→ Work instruction:
Copy all of the records exactly.

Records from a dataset

***

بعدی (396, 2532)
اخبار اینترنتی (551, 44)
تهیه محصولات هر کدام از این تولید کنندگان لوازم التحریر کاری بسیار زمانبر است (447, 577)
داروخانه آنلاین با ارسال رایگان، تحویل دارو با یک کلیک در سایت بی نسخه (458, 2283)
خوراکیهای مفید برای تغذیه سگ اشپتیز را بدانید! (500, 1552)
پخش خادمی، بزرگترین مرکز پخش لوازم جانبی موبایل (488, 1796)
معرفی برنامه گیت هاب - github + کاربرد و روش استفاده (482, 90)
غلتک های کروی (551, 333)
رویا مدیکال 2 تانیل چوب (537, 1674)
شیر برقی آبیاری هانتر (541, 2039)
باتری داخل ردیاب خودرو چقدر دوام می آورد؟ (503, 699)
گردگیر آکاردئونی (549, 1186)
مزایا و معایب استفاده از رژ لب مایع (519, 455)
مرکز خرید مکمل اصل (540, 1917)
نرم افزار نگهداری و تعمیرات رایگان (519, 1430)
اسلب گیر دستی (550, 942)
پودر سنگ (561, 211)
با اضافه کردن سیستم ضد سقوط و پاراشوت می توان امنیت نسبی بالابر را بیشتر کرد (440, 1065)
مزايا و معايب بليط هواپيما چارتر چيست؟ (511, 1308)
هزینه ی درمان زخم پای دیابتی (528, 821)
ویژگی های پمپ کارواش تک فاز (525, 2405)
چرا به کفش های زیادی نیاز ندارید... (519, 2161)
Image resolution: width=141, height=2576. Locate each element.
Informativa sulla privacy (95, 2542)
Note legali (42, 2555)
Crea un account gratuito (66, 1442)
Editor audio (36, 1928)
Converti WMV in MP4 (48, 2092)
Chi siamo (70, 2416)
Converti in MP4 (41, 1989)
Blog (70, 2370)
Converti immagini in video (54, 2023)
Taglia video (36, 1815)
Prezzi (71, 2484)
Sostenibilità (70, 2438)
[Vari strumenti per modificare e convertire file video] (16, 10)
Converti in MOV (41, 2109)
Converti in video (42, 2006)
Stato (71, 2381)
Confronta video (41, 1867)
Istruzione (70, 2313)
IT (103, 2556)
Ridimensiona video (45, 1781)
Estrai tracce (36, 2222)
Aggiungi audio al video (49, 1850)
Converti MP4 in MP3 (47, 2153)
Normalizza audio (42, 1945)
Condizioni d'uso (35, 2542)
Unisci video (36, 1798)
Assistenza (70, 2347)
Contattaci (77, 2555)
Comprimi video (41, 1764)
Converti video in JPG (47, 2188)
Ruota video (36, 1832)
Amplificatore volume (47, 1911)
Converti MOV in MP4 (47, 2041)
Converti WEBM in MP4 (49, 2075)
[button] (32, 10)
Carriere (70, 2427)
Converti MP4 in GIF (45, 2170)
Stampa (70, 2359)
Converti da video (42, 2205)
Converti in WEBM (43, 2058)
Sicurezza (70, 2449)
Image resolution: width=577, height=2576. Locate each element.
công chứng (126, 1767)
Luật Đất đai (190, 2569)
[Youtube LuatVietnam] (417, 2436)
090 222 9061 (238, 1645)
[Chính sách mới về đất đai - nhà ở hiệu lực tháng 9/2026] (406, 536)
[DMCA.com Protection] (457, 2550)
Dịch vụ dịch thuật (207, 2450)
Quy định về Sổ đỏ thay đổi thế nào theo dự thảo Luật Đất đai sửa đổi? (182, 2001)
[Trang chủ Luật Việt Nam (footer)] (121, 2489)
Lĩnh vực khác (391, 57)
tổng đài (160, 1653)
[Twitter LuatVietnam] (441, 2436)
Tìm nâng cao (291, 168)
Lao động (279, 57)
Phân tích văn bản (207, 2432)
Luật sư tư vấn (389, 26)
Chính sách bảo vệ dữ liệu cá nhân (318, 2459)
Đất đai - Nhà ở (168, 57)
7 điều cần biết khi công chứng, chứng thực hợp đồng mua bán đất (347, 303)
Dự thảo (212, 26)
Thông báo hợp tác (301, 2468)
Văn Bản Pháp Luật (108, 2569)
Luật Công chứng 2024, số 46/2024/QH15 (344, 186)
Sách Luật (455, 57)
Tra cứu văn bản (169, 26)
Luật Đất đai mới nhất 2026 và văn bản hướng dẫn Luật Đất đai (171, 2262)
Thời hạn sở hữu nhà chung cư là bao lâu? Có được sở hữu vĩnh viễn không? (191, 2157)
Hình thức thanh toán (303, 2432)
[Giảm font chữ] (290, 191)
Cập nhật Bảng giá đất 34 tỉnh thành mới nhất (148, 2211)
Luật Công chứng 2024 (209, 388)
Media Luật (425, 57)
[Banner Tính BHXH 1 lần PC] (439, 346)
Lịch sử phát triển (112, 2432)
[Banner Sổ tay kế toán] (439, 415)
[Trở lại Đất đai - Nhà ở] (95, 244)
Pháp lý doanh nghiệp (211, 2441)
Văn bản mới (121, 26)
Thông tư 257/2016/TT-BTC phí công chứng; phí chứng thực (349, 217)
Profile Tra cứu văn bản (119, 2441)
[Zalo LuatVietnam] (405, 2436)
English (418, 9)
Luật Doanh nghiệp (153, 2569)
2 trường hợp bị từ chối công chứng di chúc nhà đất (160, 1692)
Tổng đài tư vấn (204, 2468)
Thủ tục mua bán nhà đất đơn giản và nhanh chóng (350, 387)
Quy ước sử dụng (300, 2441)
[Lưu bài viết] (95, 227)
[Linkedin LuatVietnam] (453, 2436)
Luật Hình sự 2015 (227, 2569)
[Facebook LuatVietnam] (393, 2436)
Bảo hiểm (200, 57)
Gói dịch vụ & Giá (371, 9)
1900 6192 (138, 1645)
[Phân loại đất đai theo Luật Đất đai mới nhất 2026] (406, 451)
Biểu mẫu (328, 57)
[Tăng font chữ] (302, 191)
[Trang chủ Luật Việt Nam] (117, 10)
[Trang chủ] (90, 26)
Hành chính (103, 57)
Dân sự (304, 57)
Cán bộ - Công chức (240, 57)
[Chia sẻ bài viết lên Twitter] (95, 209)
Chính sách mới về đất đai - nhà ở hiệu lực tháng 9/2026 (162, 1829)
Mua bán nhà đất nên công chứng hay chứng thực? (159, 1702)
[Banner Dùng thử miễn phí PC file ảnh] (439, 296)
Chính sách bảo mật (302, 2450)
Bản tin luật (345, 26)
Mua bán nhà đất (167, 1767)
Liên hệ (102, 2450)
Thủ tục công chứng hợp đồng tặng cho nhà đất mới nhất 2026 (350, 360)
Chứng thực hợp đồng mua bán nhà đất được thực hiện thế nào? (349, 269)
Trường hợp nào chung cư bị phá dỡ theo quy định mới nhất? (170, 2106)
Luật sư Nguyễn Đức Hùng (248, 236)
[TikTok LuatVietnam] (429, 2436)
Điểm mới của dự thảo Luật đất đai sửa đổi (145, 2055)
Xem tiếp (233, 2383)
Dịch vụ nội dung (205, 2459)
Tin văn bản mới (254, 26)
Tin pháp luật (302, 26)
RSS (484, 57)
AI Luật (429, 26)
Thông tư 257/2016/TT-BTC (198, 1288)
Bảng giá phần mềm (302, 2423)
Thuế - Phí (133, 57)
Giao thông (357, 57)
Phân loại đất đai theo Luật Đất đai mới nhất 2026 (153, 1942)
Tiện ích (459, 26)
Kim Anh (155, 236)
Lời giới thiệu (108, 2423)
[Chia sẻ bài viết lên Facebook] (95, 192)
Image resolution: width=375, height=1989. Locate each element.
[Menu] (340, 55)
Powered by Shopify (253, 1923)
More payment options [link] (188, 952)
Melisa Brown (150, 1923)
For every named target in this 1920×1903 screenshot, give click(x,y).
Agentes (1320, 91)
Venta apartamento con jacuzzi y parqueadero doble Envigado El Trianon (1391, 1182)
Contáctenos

***

→ Answer section:
بعدی (396, 2532)
اخبار اینترنتی (551, 44)
تهیه محصولات هر کدام از این تولید کنندگان لوازم التحریر کاری بسیار زمانبر است (447, 577)
داروخانه آنلاین با ارسال رایگان، تحویل دارو با یک کلیک در سایت بی نسخه (458, 2283)
خوراکیهای مفید برای تغذیه سگ اشپتیز را بدانید! (500, 1552)
پخش خادمی، بزرگترین مرکز پخش لوازم جانبی موبایل (488, 1796)
معرفی برنامه گیت هاب - github + کاربرد و روش استفاده (482, 90)
غلتک های کروی (551, 333)
رویا مدیکال 2 تانیل چوب (537, 1674)
شیر برقی آبیاری هانتر (541, 2039)
باتری داخل ردیاب خودرو چقدر دوام می آورد؟ (503, 699)
گردگیر آکاردئونی (549, 1186)
مزایا و معایب استفاده از رژ لب مایع (519, 455)
مرکز خرید مکمل اصل (540, 1917)
نرم افزار نگهداری و تعمیرات رایگان (519, 1430)
اسلب گیر دستی (550, 942)
پودر سنگ (561, 211)
با اضافه کردن سیستم ضد سقوط و پاراشوت می توان امنیت نسبی بالابر را بیشتر کرد (440, 1065)
مزايا و معايب بليط هواپيما چارتر چيست؟ (511, 1308)
هزینه ی درمان زخم پای دیابتی (528, 821)
ویژگی های پمپ کارواش تک فاز (525, 2405)
چرا به کفش های زیادی نیاز ندارید... (519, 2161)
Image resolution: width=141, height=2576. Locate each element.
Informativa sulla privacy (95, 2542)
Note legali (42, 2555)
Crea un account gratuito (66, 1442)
Editor audio (36, 1928)
Converti WMV in MP4 (48, 2092)
Chi siamo (70, 2416)
Converti in MP4 (41, 1989)
Blog (70, 2370)
Converti immagini in video (54, 2023)
Taglia video (36, 1815)
Prezzi (71, 2484)
Sostenibilità (70, 2438)
[Vari strumenti per modificare e convertire file video] (16, 10)
Converti in MOV (41, 2109)
Converti in video (42, 2006)
Stato (71, 2381)
Confronta video (41, 1867)
Istruzione (70, 2313)
IT (103, 2556)
Ridimensiona video (45, 1781)
Estrai tracce (36, 2222)
Aggiungi audio al video (49, 1850)
Converti MP4 in MP3 (47, 2153)
Normalizza audio (42, 1945)
Condizioni d'uso (35, 2542)
Unisci video (36, 1798)
Assistenza (70, 2347)
Contattaci (77, 2555)
Comprimi video (41, 1764)
Converti video in JPG (47, 2188)
Ruota video (36, 1832)
Amplificatore volume (47, 1911)
Converti MOV in MP4 (47, 2041)
Converti WEBM in MP4 (49, 2075)
[button] (32, 10)
Carriere (70, 2427)
Converti MP4 in GIF (45, 2170)
Stampa (70, 2359)
Converti da video (42, 2205)
Converti in WEBM (43, 2058)
Sicurezza (70, 2449)
Image resolution: width=577, height=2576. Locate each element.
công chứng (126, 1767)
Luật Đất đai (190, 2569)
[Youtube LuatVietnam] (417, 2436)
090 222 9061 (238, 1645)
[Chính sách mới về đất đai - nhà ở hiệu lực tháng 9/2026] (406, 536)
[DMCA.com Protection] (457, 2550)
Dịch vụ dịch thuật (207, 2450)
Quy định về Sổ đỏ thay đổi thế nào theo dự thảo Luật Đất đai sửa đổi? (182, 2001)
[Trang chủ Luật Việt Nam (footer)] (121, 2489)
Lĩnh vực khác (391, 57)
tổng đài (160, 1653)
[Twitter LuatVietnam] (441, 2436)
Tìm nâng cao (291, 168)
Lao động (279, 57)
Phân tích văn bản (207, 2432)
Luật sư tư vấn (389, 26)
Chính sách bảo vệ dữ liệu cá nhân (318, 2459)
Đất đai - Nhà ở (168, 57)
7 điều cần biết khi công chứng, chứng thực hợp đồng mua bán đất (347, 303)
Dự thảo (212, 26)
Thông báo hợp tác (301, 2468)
Văn Bản Pháp Luật (108, 2569)
Luật Công chứng 2024, số 46/2024/QH15 (344, 186)
Sách Luật (455, 57)
Tra cứu văn bản (169, 26)
Luật Đất đai mới nhất 2026 và văn bản hướng dẫn Luật Đất đai (171, 2262)
Thời hạn sở hữu nhà chung cư là bao lâu? Có được sở hữu vĩnh viễn không? (191, 2157)
Hình thức thanh toán (303, 2432)
[Giảm font chữ] (290, 191)
Cập nhật Bảng giá đất 34 tỉnh thành mới nhất (148, 2211)
Luật Công chứng 2024 (209, 388)
Media Luật (425, 57)
[Banner Tính BHXH 1 lần PC] (439, 346)
Lịch sử phát triển (112, 2432)
[Banner Sổ tay kế toán] (439, 415)
[Trở lại Đất đai - Nhà ở] (95, 244)
Pháp lý doanh nghiệp (211, 2441)
Văn bản mới (121, 26)
Thông tư 257/2016/TT-BTC phí công chứng; phí chứng thực (349, 217)
Profile Tra cứu văn bản (119, 2441)
[Zalo LuatVietnam] (405, 2436)
English (418, 9)
Luật Doanh nghiệp (153, 2569)
2 trường hợp bị từ chối công chứng di chúc nhà đất (160, 1692)
Tổng đài tư vấn (204, 2468)
Thủ tục mua bán nhà đất đơn giản và nhanh chóng (350, 387)
Quy ước sử dụng (300, 2441)
[Lưu bài viết] (95, 227)
[Linkedin LuatVietnam] (453, 2436)
Luật Hình sự 2015 (227, 2569)
[Facebook LuatVietnam] (393, 2436)
Bảo hiểm (200, 57)
Gói dịch vụ & Giá (371, 9)
1900 6192 (138, 1645)
[Phân loại đất đai theo Luật Đất đai mới nhất 2026] (406, 451)
Biểu mẫu (328, 57)
[Tăng font chữ] (302, 191)
[Trang chủ Luật Việt Nam] (117, 10)
[Trang chủ] (90, 26)
Hành chính (103, 57)
Dân sự (304, 57)
Cán bộ - Công chức (240, 57)
[Chia sẻ bài viết lên Twitter] (95, 209)
Chính sách mới về đất đai - nhà ở hiệu lực tháng 9/2026 (162, 1829)
Mua bán nhà đất nên công chứng hay chứng thực? (159, 1702)
[Banner Dùng thử miễn phí PC file ảnh] (439, 296)
Chính sách bảo mật (302, 2450)
Bản tin luật (345, 26)
Mua bán nhà đất (167, 1767)
Liên hệ (102, 2450)
Thủ tục công chứng hợp đồng tặng cho nhà đất mới nhất 2026 (350, 360)
Chứng thực hợp đồng mua bán nhà đất được thực hiện thế nào? (349, 269)
Trường hợp nào chung cư bị phá dỡ theo quy định mới nhất? (170, 2106)
Luật sư Nguyễn Đức Hùng (248, 236)
[TikTok LuatVietnam] (429, 2436)
Điểm mới của dự thảo Luật đất đai sửa đổi (145, 2055)
Xem tiếp (233, 2383)
Dịch vụ nội dung (205, 2459)
Tin văn bản mới (254, 26)
Tin pháp luật (302, 26)
RSS (484, 57)
AI Luật (429, 26)
Thông tư 257/2016/TT-BTC (198, 1288)
Bảng giá phần mềm (302, 2423)
Thuế - Phí (133, 57)
Giao thông (357, 57)
Phân loại đất đai theo Luật Đất đai mới nhất 2026 (153, 1942)
Tiện ích (459, 26)
Kim Anh (155, 236)
Lời giới thiệu (108, 2423)
[Chia sẻ bài viết lên Facebook] (95, 192)
Image resolution: width=375, height=1989. Locate each element.
[Menu] (340, 55)
Powered by Shopify (253, 1923)
More payment options [link] (188, 952)
Melisa Brown (150, 1923)
For every named target in this 1920×1903 screenshot, give click(x,y).
Agentes (1320, 91)
Venta apartamento con jacuzzi y parqueadero doble Envigado El Trianon (1391, 1182)
Contáctenos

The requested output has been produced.